Comparison of Localization Algorithms between Reduced-Scale and Real-Sized Vehicles Using Visual and Inertial Sensors

TL;DR

This study compares visual and inertial localization algorithms on reduced-scale vehicles versus real-sized vehicles, showing minimal differences in rotational accuracy and highlighting OpenVINS's superior performance.

Contribution

It evaluates the impact of vehicle scaling on localization accuracy using ROS2-compatible algorithms and provides insights into their applicability for testing autonomous vehicle systems.

Findings

OpenVINS has the lowest average localization error among tested algorithms.

Minor differences in translational motion estimation between scaled and real vehicles.
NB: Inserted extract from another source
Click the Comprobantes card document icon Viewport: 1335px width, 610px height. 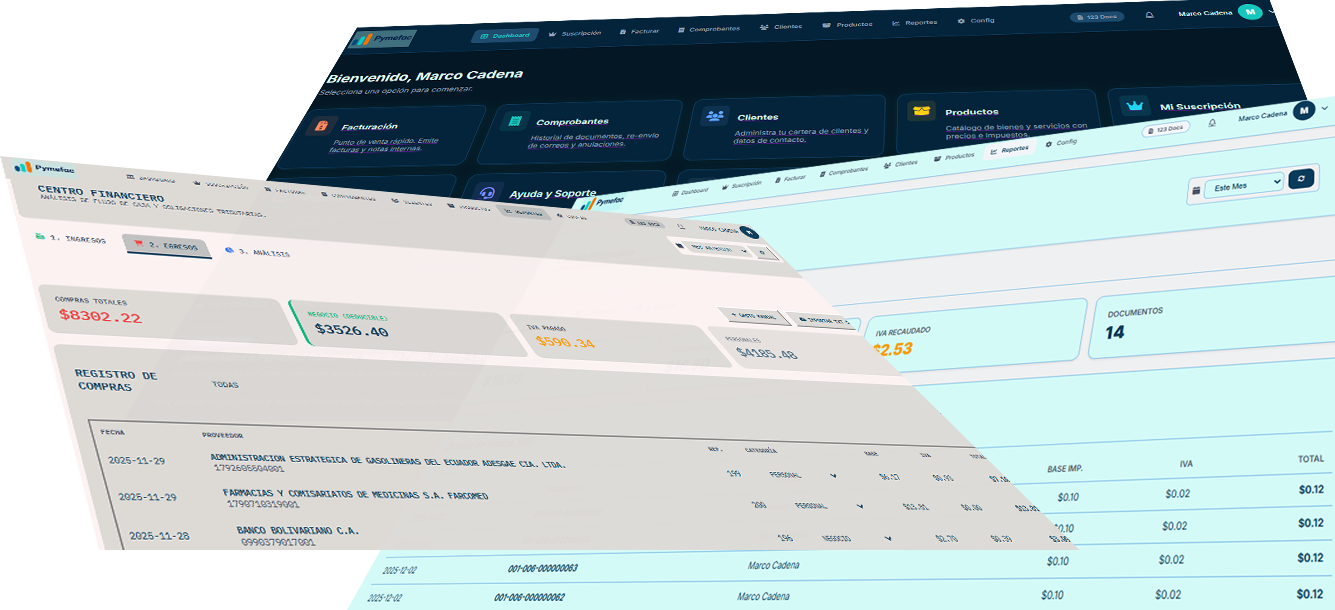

No significant differences in rotational motion estimation accuracy.

Abstract

Physically reduced-scale vehicles are emerging to accelerate the development of advanced automated driving functions. In this paper, we investigate the effects of scaling on self-localization accuracy with visual and visual-inertial algorithms using cameras and an inertial measurement unit (IMU). For this purpose, ROS2-compatible visual and visual-inertial algorithms are selected, and datasets are chosen as a baseline for real-sized vehicles. A test drive is conducted to record data of reduced-scale vehicles. We compare the selected localization algorithms, OpenVINS, VINS-Fusion, and RTAB-Map, in terms of their pose accuracy against the ground-truth and against data from real-sized vehicles. When comparing the implementation of the selected localization algorithms to real-sized vehicles, OpenVINS has the lowest average localization error. Although all selected localization algorithms have overlapping error ranges, OpenVINS also performs best when applied to a reduced-scale vehicle. When reduced-scale vehicles were compared to real-sized vehicles, minor differences were found in translational vehicle motion estimation accuracy. However, no significant differences were found when comparing the estimation accuracy of rotational vehicle motion, allowing RSVRs to be used as testing platforms for self-localization algorithms.